Back in my days as a music host at WDET-FM in Detroit, Patty stopped by the station in the fall of 1997 to perform “Wolf at the Door,” the signature song from her then-new “Perishable Fruit” album. She proceeded to blow the roof off the joint by playing and singing a note-perfect, barn-burning version of the intricate track, one filled with fiendishly difficult acoustic guitar riffs and rapid-fire lyrics. One of those stunning moments I still remember as if it happened yesterday.
Fast-forwarding to 2010, Patty was the perfect choice to host that year’s Ann Arbor Folk Festival, keeping the two-night event flowing smoothly with her wit, music, and expert timing. I recently caught up to this accomplished artist at a busy time in her life, filled with changes, challenges and—as always—music.
Patty Larkin: Yeah, it’s just finished as of yesterday. I did the album with Mike Denneen, who’s worked a lot with Aimee Mann, whom I really love. He’s a Boston-based producer, record company owner and has a great studio where I mixed my last four projects.
This time I didn’t want to play everything again like I did on (the 2008 album) “Watch the Sky.” I really had fun with Mike; he’s really easygoing and has creative energy. There’s a new drummer and bass player and a cellist on the record.
It’s music from the last four years, and in that time life has run its course. I have a beautiful family with two little girls with my partner Bette (Warner), but I lost both my parents during that time. It was really an emotional time and some of the songs were so heavy I couldn’t sing them initially. There are three different sections on the album. I thought of it as three suites of music: one is the winter suite—that struggle, the heaviness of it, and one is a dream suite of some beautiful, whimsical songs. I wrote them before I hosted the Ann Arbor Folk Festival.
And then there’s the Peaked Hill suite, and those are songs I wrote at these dune shacks that are here on the outer shores of Cape Cod. There are these little structures built by beach-goers and artists and writers. There’s nothing out there but a well and a kerosene lamp; it’s a back to nature place.
Q: Was it cathartic to write these new songs? Did it feel better to write and sing about all these major life events?
P.L.: Definitely. It was cathartic to me, but the question was whether other people could relate to them. I had to weed through about 30 snippets of songs I had recorded during those years and determine what I wanted to use.
It was really hard to start this record. You go right back to that heavy place. Then you move into the beautiful pieces and that to me is moving as well. People would ask me if I had written any songs about my kids and I would say, “No, not really; I’m just trying to survive the process, working with a lack of sleep.” But I did write “Because of This,” a love song to my kids, where you can hear in my voice that I’m about to lose it halfway through.

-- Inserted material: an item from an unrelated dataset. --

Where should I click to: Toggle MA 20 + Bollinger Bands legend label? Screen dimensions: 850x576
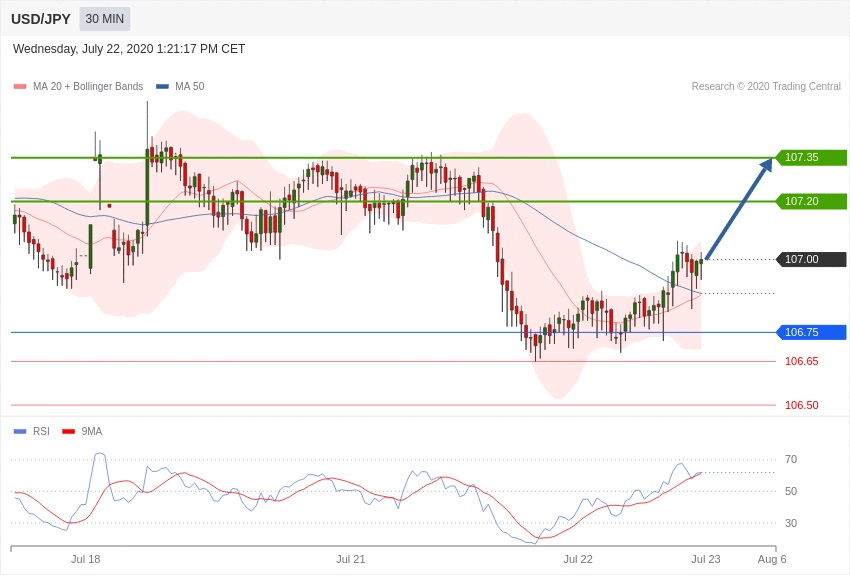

I think I’m feeling lighter because I’m moving on. Now it’s someone else’s. To give these songs to someone else outside the house and have a co-producer like Mike was helpful and much more fun in a way. We have about three working titles for the album, one of which is “Still Green.” It’ll come out mid-to-late summer.

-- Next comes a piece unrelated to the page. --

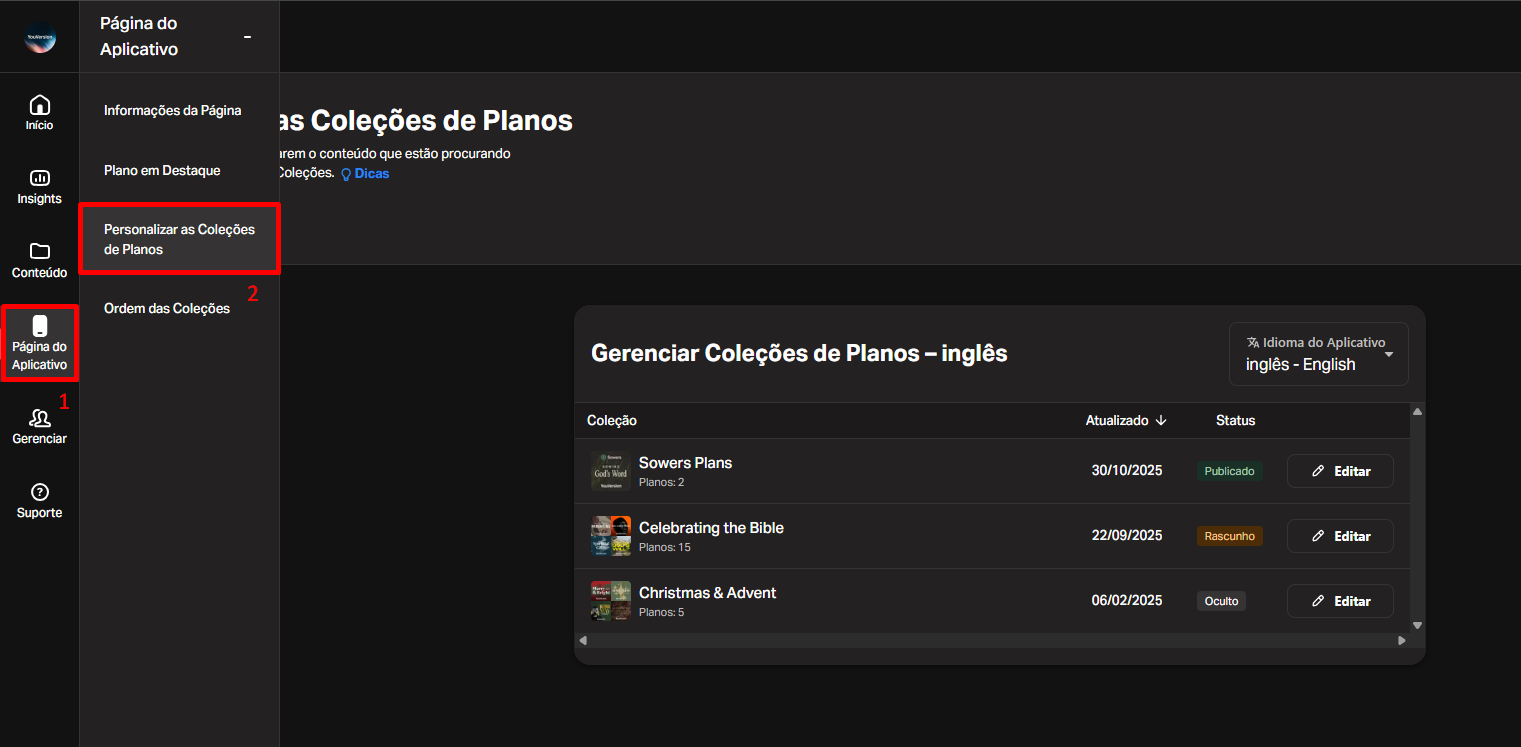Open the Início home icon

coord(40,105)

Q: Were your parents supportive of your career?
P.L.: They both were. My mom was my biggest fan; my dad loved music. Both of their mothers were musicians; one played for silent films in Chicago and the other was a choir director and organist. There was a lot of music around the house. What was hard for them was (understanding) my career. It took them a little while to figure out what kind of music I was doing. Once they got a handle on it and saw the scene and met Willy Porter and Bruce Cockburn and other people I was touring with and saw how audiences enjoyed this music they were really super supportive. They were always up for going to Madison or Chicago to see me play.
Q: You’ve long been associated with the Boston music scene, but you’re from the Midwest originally, right?
P.L.: Yes, my parents met in Chicago but I was born in Des Moines. My older sister Kathleen’s husband was from the Boston area and was going to Harvard Business School and they were having their first baby. I thought that I would move out there and check out Boston and maybe study some guitar at the Berklee College of Music, and I ended up staying. There was so much going on and I ended up getting involved with the traditional music scene and studying jazz and playing and writing folk music. I moved here in the mid-70s. I went to Berklee briefly and now I’m doing an artist in residency there.
Q: Are you really? Tell us more about that.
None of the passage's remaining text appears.